Text under study:
————
# how long does it tank for new plants to become established?



## Darkblade48 (Jan 4, 2008)

You can trim whenever you feel like, really. If the plants grow too thick, they will shade out the lower parts and may float free.

Is this your 55g aquarium with 4x55W T5HO?


----------



## Eden Marel (Jan 28, 2010)

I'd wait a week or so for the roots to ground themselves that way if you're like me you don't accidently do a partially snip and move your scissors up and somehow take the whole plant up with you lol xD 

-__-;;;;


----------



## tuffgong (Apr 13, 2010)

With that setup, once everything gets settled, you're going to be asking: How long can I wait before I trim?, in about a month. Everything should begin growing like crazy if you dose properly and can keep your CO2 levels constant.


----------



## nicks7.1985 (Aug 11, 2010)
————
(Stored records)

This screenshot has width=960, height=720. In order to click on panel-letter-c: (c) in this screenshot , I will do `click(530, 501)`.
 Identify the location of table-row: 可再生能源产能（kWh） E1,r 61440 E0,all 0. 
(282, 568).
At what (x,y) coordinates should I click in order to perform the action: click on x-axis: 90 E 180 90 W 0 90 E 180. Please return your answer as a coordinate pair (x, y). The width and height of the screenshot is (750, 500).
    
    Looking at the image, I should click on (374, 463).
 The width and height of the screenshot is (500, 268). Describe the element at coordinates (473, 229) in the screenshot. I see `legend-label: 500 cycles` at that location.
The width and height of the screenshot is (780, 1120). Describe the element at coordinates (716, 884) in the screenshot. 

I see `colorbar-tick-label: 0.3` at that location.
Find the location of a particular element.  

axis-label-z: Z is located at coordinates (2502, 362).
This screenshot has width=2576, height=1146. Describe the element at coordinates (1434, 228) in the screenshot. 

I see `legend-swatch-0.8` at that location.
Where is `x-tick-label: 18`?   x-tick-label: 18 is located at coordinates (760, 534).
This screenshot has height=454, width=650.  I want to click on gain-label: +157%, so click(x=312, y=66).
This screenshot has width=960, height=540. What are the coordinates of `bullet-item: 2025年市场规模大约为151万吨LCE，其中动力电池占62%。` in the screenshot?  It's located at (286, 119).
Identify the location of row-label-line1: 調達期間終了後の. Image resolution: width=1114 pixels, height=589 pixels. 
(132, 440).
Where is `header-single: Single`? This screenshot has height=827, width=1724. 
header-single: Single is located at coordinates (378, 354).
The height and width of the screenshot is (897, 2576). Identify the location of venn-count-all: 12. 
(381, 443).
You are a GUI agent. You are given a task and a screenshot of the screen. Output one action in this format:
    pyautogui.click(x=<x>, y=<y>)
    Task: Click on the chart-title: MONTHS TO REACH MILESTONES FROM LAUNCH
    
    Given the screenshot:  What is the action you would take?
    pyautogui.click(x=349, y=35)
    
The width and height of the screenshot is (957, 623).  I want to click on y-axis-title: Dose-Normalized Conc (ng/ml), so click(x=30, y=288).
————
Continue the forum thread about when to trim newly planted aquarium plants, starting from the point where it ends.

Output for this task:
yes darkblade it is. but after reading the answers to my other q's..iv reduced the light to 2x55w t5ho( they really dont seem that bright...its the cheap odyssea fixture that they sell on aquatraders..thats y i figured i needed 4 bulbs and not 2)..anyway..i reduced it to 2 and my wc day is tomorrow..so we'll see about the algae..its def hair algae thought




Darkblade48 said:


> You can trim whenever you feel like, really. If the plants grow too thick, they will shade out the lower parts and may float free.
> 
> Is this your 55g aquarium with 4x55W T5HO?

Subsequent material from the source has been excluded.